In-vivo three-dimensional MR imaging of the intact anterior cruciate ligament shows a variable insertion pattern of the femoral and tibial footprints

Knee Surgery, Sports Traumatology, Arthroscopy
S. U. Scheffler, K. Maschewski, R. Becker, P. Asbach



Failure to reconstruct the natural footprints of the ruptured anterior cruciate ligament (ACL) may lead to premature graft-failure. Therefore, precise analyses of insertion site anatomy and inter-individual variations of the morphology of the ACL are highly important to facilitate optimal individualized graft placement. Therefore, the purpose of this study was to analyze the inter-individual variation of the morphology of the femoral and tibial ACL footprints.


Thirty subjects with an intact ACL were included in this study for MR imaging of their knee joint. A three-dimensional (3D) dual-echo steady-state sequence with near 0.8 mm isotropic resolution was acquired on a 3 T system with a 15-channel knee-coil. The ACL was subsequently manually segmented using dedicated medical imaging software (VitreaAdvanced®, Vital Images). The lengths and widths of the footprints were measured after reconstructing an axial oblique (tibial footprint) or coronal oblique (femoral footprint) section at the bone–ligament junction and descriptive analysis was conducted to describe morphology orientation of the footprint.

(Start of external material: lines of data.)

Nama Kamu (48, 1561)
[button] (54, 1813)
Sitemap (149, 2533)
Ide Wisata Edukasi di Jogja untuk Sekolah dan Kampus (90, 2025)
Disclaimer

The femoral footprint measured on average 14 mm ± 2 mm (range 8–19 mm) in length and 5 mm ± 1 mm (range 3–8 mm) in width. The mean value of the tibial footprint measured 10 mm ± 2 mm (range 5–14 mm) in length and 7 mm ± 2 mm (range 5–13 mm) in width. Descriptive analysis showed a stretched, ribbon-like appearance of the femoral footprint, while the tibial footprint revealed larger variability, stretching from anterolateral to posteromedial around the anterior horn of the lateral meniscus.


3D imaging of the ACL footprints reveals a distinct difference in insertion site morphology and fiber bundle orientation between the femoral and tibial footprint. This questions the concept of strict anatomical separation of the ACL into an anteromedial and posterolateral bundle.